By Matthew Alun Ray
A collection of vivid fragments engaging with ethical and sceptical themes by means of an engagement with several major European thinkers, including Schopenhauer, Nietzsche, Levinas and Wittgenstein.
– Regina Olsen stands stock still, her eyes staring out of the window, silent, her clothes partially sunlit and her face strangely beautiful. ‘We become what we remember’, Plotinus counselled. (Or, as Gustave Flaubert might have said: she has her love story, like everyone else.) It remains true that, for good or for ill, we all display traces of the others who have passed through our lives, like secrets we have been forbidden to keep.
– Philosophical commentators predictably note that Kierkegaard’s invocation of inexpressive silence in Fear and Trembling – there are other kinds of silence – may be trying to tell Regina Olsen something. – Inwardness and concupiscence. All this to repulse Regina? Lessening her love for him in an act so betraying of and yet so dependent upon love that it is at once infinitely forgivable and yet bereft of any standard of expiation.
– We must imagine Søren Kierkegaard indoors, uttering her name in solitude.
– When Kierkegaard called his book Fear and Trembling he referred, in the first word of the title, to an “inner” emotion hidden from everybody (this is the element of private interiority and subjectivity that Kierkegaard was always so attached to) and, in the last word, to an eminently accessible, visibly expressive piece of behaviour.

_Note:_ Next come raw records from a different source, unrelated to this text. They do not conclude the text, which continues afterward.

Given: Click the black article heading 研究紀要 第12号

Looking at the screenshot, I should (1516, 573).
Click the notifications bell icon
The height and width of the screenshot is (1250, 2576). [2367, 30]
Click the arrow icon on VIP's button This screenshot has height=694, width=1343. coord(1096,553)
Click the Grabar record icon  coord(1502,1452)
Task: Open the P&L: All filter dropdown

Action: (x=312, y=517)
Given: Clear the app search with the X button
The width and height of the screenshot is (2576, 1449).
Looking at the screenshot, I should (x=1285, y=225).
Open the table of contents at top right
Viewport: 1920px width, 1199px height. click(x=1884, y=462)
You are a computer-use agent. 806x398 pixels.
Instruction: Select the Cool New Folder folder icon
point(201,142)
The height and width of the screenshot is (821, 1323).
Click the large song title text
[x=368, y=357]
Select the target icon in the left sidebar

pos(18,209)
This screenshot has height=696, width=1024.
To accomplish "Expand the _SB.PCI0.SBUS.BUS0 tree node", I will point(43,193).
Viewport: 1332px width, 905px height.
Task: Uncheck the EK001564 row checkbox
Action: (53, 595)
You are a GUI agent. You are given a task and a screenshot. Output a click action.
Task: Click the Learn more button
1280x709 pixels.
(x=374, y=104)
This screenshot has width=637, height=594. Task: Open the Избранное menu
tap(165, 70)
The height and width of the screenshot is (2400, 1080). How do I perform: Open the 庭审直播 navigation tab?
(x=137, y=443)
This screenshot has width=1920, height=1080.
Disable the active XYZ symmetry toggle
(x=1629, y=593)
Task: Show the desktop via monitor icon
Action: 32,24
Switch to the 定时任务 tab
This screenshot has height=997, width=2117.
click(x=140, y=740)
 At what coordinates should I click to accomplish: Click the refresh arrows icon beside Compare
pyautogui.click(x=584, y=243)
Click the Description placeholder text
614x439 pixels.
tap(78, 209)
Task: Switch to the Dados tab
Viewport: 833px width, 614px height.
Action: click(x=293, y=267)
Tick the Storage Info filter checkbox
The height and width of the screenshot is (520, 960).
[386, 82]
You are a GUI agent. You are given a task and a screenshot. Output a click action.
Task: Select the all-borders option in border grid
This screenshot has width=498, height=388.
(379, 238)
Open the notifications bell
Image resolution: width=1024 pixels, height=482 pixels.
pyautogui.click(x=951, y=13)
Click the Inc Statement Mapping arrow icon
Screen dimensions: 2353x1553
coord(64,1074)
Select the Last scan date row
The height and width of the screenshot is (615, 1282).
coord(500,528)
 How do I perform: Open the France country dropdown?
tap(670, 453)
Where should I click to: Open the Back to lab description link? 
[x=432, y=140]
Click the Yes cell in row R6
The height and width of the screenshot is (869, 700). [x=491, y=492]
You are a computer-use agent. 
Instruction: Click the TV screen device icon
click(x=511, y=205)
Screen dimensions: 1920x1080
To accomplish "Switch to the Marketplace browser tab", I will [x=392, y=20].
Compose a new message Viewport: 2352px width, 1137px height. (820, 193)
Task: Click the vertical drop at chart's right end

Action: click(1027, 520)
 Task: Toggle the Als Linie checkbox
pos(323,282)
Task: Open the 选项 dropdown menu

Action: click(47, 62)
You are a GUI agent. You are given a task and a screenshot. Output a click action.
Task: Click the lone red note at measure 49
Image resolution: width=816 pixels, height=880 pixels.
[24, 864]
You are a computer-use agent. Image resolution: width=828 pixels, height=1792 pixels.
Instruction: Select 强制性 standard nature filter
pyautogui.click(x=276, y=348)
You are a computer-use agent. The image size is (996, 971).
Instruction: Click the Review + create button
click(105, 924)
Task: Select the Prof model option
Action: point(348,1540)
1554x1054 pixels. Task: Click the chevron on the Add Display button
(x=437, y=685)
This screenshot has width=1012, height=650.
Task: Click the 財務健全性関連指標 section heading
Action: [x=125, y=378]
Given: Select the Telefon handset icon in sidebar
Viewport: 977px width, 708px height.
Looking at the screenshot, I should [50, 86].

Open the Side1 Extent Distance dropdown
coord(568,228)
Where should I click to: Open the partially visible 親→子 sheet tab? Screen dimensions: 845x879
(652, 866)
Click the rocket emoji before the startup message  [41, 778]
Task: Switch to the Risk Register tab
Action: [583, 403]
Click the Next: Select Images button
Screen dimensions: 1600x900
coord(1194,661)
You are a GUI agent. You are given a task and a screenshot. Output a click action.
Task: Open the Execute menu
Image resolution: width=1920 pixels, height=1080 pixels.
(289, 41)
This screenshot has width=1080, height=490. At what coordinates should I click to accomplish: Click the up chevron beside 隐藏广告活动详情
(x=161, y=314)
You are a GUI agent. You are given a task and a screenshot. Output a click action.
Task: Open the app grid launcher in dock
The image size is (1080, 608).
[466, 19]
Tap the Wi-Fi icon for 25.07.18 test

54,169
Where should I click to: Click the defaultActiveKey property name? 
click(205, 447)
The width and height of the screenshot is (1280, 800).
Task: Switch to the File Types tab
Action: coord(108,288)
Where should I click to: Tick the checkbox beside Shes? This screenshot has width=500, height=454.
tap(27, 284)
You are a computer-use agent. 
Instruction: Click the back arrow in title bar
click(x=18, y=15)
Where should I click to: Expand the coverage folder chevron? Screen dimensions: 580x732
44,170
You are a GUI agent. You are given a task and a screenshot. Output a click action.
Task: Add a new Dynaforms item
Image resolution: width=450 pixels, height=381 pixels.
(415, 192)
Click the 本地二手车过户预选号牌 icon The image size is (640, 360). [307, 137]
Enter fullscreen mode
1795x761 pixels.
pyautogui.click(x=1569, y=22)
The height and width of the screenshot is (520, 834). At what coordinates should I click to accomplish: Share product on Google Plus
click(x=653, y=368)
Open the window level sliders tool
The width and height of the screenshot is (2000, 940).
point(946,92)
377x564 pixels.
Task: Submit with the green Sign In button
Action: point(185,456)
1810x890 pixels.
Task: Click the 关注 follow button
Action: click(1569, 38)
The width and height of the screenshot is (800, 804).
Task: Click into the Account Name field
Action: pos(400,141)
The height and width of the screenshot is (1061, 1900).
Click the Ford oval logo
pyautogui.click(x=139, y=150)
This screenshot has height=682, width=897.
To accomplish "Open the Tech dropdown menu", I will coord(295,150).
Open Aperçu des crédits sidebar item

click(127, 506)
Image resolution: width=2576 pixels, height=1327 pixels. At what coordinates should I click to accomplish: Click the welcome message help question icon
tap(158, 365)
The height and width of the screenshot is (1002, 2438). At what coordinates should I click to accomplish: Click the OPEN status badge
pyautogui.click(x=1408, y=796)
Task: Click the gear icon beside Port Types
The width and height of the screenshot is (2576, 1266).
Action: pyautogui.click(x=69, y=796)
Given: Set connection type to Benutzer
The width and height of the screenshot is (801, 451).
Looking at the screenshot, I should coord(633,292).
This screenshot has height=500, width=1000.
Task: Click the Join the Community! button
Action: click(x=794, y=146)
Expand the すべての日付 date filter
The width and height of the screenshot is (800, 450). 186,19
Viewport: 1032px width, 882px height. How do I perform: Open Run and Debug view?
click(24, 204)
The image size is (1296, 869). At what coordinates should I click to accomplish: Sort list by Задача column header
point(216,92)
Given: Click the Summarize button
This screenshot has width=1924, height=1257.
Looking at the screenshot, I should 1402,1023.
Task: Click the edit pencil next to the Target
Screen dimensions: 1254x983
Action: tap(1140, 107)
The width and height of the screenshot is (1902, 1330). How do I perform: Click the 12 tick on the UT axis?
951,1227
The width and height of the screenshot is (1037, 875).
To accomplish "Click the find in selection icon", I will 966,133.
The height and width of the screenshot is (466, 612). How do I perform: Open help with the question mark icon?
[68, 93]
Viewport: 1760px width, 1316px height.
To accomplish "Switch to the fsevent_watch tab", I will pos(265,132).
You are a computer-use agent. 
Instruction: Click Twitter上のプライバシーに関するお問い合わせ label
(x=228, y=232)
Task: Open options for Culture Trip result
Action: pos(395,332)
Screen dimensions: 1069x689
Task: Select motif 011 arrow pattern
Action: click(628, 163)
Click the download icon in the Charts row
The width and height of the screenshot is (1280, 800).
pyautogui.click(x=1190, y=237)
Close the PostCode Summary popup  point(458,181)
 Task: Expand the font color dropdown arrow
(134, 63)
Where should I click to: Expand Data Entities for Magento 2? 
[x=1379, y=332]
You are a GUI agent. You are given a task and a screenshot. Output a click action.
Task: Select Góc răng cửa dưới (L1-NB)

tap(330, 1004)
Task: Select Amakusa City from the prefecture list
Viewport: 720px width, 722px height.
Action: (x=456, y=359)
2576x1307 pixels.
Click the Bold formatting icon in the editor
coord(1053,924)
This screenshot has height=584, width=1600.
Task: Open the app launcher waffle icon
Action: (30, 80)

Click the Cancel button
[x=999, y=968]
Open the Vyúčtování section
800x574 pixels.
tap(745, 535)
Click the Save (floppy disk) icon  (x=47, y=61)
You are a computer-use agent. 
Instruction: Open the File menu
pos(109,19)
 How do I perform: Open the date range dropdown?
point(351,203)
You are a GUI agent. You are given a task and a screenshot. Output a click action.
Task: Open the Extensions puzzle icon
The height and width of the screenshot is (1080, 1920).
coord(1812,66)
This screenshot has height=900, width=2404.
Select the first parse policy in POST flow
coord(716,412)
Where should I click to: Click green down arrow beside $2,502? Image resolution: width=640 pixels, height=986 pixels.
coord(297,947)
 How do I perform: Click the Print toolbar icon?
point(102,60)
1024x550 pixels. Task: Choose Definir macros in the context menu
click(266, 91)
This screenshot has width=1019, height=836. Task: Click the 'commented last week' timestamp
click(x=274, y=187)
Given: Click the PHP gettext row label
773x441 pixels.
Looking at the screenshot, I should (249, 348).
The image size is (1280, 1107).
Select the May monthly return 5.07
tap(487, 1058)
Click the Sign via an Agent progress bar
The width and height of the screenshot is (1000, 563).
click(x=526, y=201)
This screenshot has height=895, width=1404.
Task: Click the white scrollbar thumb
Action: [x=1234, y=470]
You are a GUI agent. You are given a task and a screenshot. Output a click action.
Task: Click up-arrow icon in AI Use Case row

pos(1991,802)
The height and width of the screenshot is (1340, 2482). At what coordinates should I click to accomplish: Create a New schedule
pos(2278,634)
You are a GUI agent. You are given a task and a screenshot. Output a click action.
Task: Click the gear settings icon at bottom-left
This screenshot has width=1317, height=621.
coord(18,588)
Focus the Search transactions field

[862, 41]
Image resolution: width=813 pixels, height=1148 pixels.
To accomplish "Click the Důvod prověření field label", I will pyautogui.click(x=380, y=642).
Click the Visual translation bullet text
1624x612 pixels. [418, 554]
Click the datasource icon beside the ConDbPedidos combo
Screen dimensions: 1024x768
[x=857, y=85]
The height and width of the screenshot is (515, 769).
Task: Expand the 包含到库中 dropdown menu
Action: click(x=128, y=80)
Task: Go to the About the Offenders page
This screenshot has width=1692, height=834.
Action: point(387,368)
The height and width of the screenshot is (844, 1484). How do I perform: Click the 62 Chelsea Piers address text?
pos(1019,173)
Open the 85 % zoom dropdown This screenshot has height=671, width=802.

But is all you can see in trembling an indecipherable shaking? Or, rather, especially given, in addition, the contextual cues, don’t you perceive something physical that is already soaked with the meaningful? Aren’t you, in fact, seeing the fear itself? You are surely not involved in a process of inferring it. The meaning does not need to be inferred when the body is imbued with it.
– Will a “knowing smile” tell me that the Other knows something? Answer: Yes.
– When he collapses with grief, his grief is already here in the room (right here in his expressions and in his vocalisations) and is most certainly not ensconced away at the heart of the inner. You almost immediately console him, as best you can. Pity, Wittgenstein wrote, is a form of conviction.
– We enter, as inexorably as fate, into the tedium of completion – the silence maintained by the pitiful dead.
Matthew Alun Ray was educated at Bristol University, then the University of Warwick, where he received his PhD in philosophy. Ray has previously published "Subjectivity and Irreligion" and essays in journals on topics that include Heidegger and Nietzsche.